The problem: Every entry below should come back unchanged, except that the pictures are dropped.

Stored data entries
-=-=-=-=-

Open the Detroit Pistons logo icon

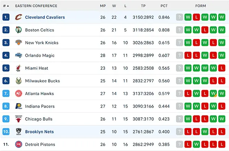[x=19, y=144]
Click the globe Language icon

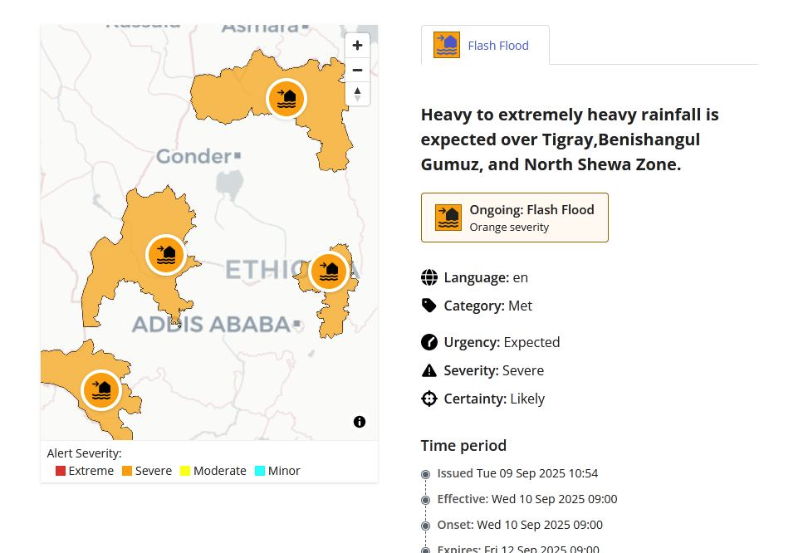coord(428,277)
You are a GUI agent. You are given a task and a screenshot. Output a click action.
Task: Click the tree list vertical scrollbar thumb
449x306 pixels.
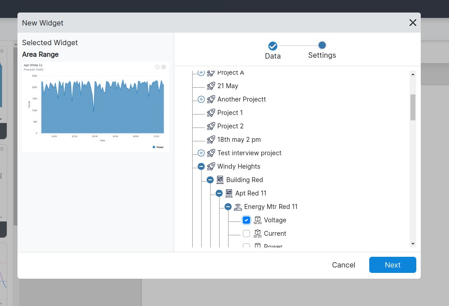(x=413, y=107)
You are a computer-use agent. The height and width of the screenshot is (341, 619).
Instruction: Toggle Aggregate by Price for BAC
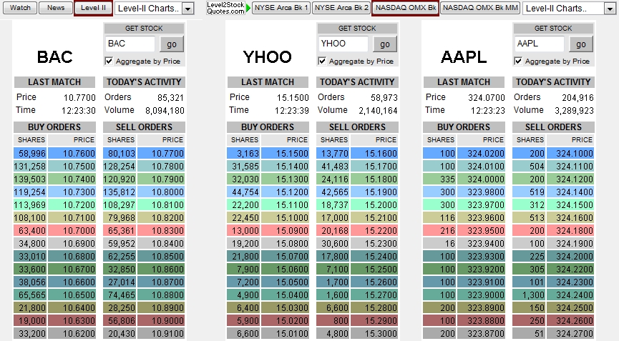click(109, 61)
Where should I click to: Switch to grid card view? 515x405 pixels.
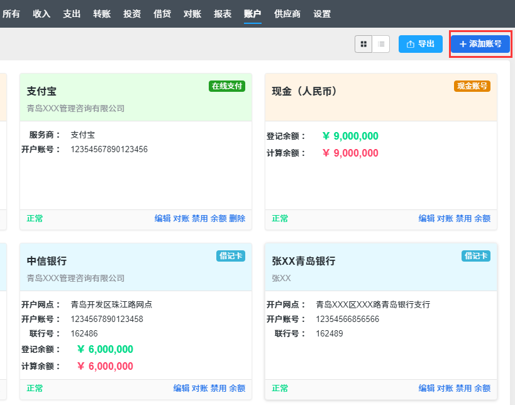(x=363, y=44)
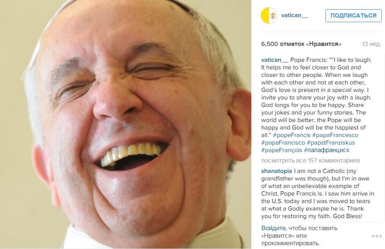Image resolution: width=385 pixels, height=249 pixels.
Task: Click shanatopia's comment text
Action: [318, 194]
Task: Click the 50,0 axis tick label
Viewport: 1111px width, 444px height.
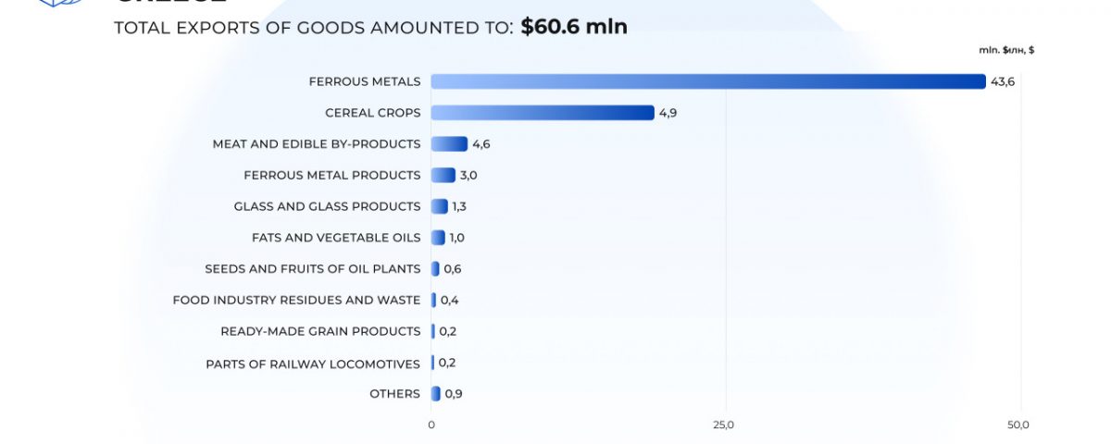Action: (x=1018, y=425)
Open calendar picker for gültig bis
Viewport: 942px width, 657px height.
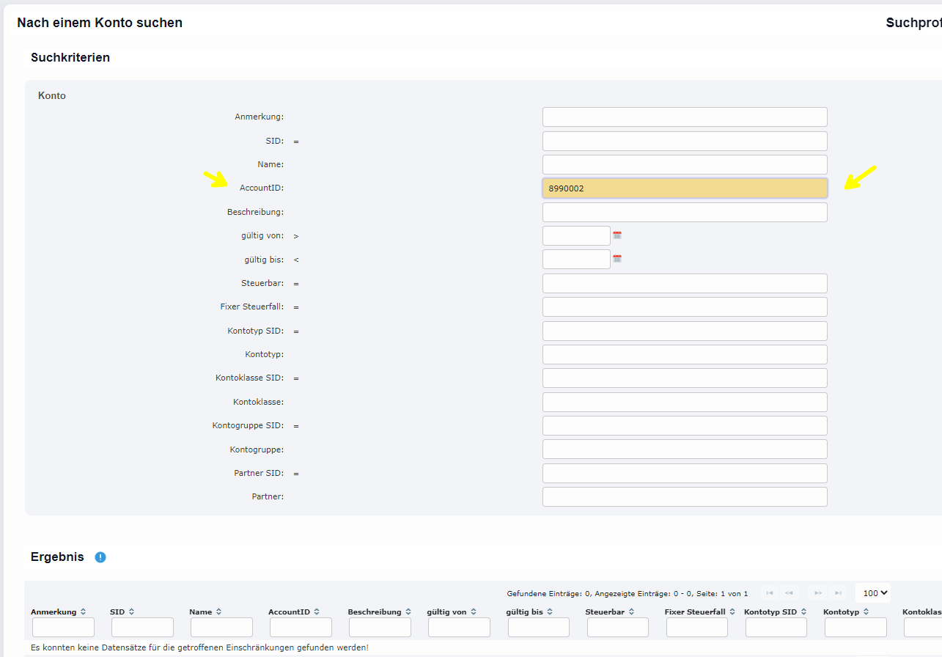pyautogui.click(x=617, y=259)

-=-=-=-=-

Problem solution:
Open the Detroit Pistons logo icon

[x=19, y=144]
Click the globe Language icon

coord(428,277)
You are a GUI agent. You are given a task and a screenshot. Output a click action.
Task: Click the tree list vertical scrollbar thumb
449x306 pixels.
(x=413, y=107)
You are a computer-use agent. The height and width of the screenshot is (341, 619).
Instruction: Toggle Aggregate by Price for BAC
click(109, 61)
Where should I click to: Switch to grid card view? 515x405 pixels.
(x=363, y=44)
Image resolution: width=385 pixels, height=249 pixels.
Task: Click shanatopia's comment text
Action: [318, 194]
Task: Click the 50,0 axis tick label
Viewport: 1111px width, 444px height.
Action: (x=1018, y=425)
Open calendar picker for gültig bis
Viewport: 942px width, 657px height.
pyautogui.click(x=617, y=259)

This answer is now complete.